- **Talimatınız**
Felsefe hakkındaki metnin "Felsefe bilgelik sevgisi, bilgiyi" ile başlayıp "olmazsa olmaz alanıdır." ifadesine kadar süren bölümünü, "sosyolojiye" kelimesini "psikolojiye" olarak değiştirip yeniden yazın.

Felsefe bilgelik sevgisi, bilgiyi aramak, bilginin peşinde koşmak, anlamaya çalışmaktır. Felsefede ulaşılan bilgi hiçbir zaman nihai değildir. Her yeni bilgi yeni arayışların da kapısıdır.

Filozof; varlık, bilgi ve değer problemleri üzerinden hayatın olağan akışı gereği dikkatini insanların uğraşılarına, beklentilerine, insan ilişkilerine, hayatı kolaylaştırma çabalarına, insanın tabiatla ilişkilerine yöneltir.

Dikkatini derinleştirdikçe ilgisi matematiğe, fiziğe, kimyaya, tıbba, sosyolojiye, zoolojiye kaymaya başlar. Bilimin ilgilendiği birçok alana girmekten ve bu alanların ürettiği bilgileri sorgulamaktan geri durmaz. Doğa felsefesi, fizik felsefesi, din felsefesi, tarih felsefesi gibi felsefe disiplinlerinin varlığı bundan dolayıdır. Etik ve estetik, hayatı anlama çabasında olan filozof için anlama serüveninin iki olmazsa olmaz alanıdır.

Etik, kamu vicdanının sesidir. İnsanca yaşamanın ön şartı ortak yaşamın öncülüdür.

- **İncelenecek veriler**
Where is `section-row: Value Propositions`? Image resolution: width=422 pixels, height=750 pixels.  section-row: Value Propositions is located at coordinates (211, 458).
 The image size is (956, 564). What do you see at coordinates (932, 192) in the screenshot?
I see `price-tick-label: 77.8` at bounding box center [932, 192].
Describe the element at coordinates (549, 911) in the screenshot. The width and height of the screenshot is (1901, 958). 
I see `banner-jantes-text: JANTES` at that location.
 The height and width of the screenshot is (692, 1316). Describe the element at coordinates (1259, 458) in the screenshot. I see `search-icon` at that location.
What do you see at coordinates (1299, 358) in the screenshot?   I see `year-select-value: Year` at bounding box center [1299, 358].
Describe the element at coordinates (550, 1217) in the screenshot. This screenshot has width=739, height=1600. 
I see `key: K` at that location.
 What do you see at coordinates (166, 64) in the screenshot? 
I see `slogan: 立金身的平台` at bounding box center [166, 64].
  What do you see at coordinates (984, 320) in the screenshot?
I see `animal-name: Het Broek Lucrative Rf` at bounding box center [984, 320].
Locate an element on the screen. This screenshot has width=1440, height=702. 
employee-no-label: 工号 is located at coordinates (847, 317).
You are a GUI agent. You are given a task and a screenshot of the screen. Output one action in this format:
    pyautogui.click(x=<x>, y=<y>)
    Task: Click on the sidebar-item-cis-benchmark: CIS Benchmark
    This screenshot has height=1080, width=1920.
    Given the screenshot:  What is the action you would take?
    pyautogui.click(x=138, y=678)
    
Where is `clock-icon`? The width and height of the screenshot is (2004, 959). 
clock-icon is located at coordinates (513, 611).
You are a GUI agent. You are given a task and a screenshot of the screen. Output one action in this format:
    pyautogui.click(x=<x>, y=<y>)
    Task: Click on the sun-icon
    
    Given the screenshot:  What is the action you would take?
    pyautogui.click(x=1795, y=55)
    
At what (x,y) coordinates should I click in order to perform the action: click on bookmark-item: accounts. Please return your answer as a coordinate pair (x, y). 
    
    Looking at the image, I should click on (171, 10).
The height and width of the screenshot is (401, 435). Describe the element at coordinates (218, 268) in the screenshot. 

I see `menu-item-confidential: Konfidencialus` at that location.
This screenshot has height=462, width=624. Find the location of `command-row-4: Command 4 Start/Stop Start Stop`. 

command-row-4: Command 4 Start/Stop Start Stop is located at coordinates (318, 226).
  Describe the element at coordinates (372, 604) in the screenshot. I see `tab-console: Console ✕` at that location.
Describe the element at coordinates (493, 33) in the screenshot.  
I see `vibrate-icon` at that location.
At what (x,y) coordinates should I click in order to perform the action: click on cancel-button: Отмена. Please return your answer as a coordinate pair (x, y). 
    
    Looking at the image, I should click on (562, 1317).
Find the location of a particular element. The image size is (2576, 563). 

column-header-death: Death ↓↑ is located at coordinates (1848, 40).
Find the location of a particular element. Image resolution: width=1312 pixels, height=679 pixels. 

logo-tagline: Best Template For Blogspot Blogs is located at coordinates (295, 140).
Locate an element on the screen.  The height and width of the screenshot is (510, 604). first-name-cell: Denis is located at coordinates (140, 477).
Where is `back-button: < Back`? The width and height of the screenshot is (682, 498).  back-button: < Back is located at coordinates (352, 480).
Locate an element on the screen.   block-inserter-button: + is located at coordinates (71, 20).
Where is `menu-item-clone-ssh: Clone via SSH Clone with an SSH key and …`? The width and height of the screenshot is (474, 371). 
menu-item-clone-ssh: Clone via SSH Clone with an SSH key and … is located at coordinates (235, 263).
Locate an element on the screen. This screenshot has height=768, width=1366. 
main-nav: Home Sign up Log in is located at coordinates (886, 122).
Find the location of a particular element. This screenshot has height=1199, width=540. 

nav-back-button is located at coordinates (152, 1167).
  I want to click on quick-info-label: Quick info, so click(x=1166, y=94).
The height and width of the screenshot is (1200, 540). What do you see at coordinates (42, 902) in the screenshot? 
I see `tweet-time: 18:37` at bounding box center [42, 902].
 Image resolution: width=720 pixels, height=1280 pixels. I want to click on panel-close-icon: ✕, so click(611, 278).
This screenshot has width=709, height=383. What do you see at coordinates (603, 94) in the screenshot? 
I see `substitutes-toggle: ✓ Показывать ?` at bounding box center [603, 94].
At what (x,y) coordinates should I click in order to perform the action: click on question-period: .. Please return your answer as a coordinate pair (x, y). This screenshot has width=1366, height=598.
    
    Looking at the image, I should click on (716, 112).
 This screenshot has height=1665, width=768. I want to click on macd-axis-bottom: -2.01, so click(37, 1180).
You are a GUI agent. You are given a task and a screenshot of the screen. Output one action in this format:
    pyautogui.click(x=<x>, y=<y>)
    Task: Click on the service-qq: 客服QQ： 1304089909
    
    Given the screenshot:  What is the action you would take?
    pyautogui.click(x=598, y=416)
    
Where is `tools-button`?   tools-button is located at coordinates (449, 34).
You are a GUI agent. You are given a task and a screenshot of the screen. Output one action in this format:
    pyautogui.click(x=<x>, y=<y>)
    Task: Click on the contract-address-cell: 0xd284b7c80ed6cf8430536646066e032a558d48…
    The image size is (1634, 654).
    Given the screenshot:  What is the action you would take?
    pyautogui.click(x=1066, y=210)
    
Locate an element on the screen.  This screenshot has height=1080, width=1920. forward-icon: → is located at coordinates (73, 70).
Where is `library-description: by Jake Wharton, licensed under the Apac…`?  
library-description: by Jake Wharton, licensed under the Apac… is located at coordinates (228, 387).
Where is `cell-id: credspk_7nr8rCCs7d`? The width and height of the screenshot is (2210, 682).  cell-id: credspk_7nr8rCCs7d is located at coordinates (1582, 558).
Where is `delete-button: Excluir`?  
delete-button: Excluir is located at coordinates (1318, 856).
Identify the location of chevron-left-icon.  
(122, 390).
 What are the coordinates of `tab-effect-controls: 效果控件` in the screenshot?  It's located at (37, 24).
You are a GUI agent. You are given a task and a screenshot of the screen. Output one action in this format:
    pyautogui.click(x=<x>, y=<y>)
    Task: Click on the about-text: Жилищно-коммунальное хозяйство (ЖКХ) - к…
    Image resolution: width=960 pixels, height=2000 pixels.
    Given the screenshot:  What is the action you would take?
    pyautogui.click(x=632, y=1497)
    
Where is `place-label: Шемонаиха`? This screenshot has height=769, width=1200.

- **Yanıt alanı**
Felsefe bilgelik sevgisi, bilgiyi aramak, bilginin peşinde koşmak, anlamaya çalışmaktır. Felsefede ulaşılan bilgi hiçbir zaman nihai değildir. Her yeni bilgi yeni arayışların da kapısıdır.

Filozof; varlık, bilgi ve değer problemleri üzerinden hayatın olağan akışı gereği dikkatini insanların uğraşılarına, beklentilerine, insan ilişkilerine, hayatı kolaylaştırma çabalarına, insanın tabiatla ilişkilerine yöneltir.

Dikkatini derinleştirdikçe ilgisi matematiğe, fiziğe, kimyaya, tıbba, psikolojiye, zoolojiye kaymaya başlar. Bilimin ilgilendiği birçok alana girmekten ve bu alanların ürettiği bilgileri sorgulamaktan geri durmaz. Doğa felsefesi, fizik felsefesi, din felsefesi, tarih felsefesi gibi felsefe disiplinlerinin varlığı bundan dolayıdır. Etik ve estetik, hayatı anlama çabasında olan filozof için anlama serüveninin iki olmazsa olmaz alanıdır.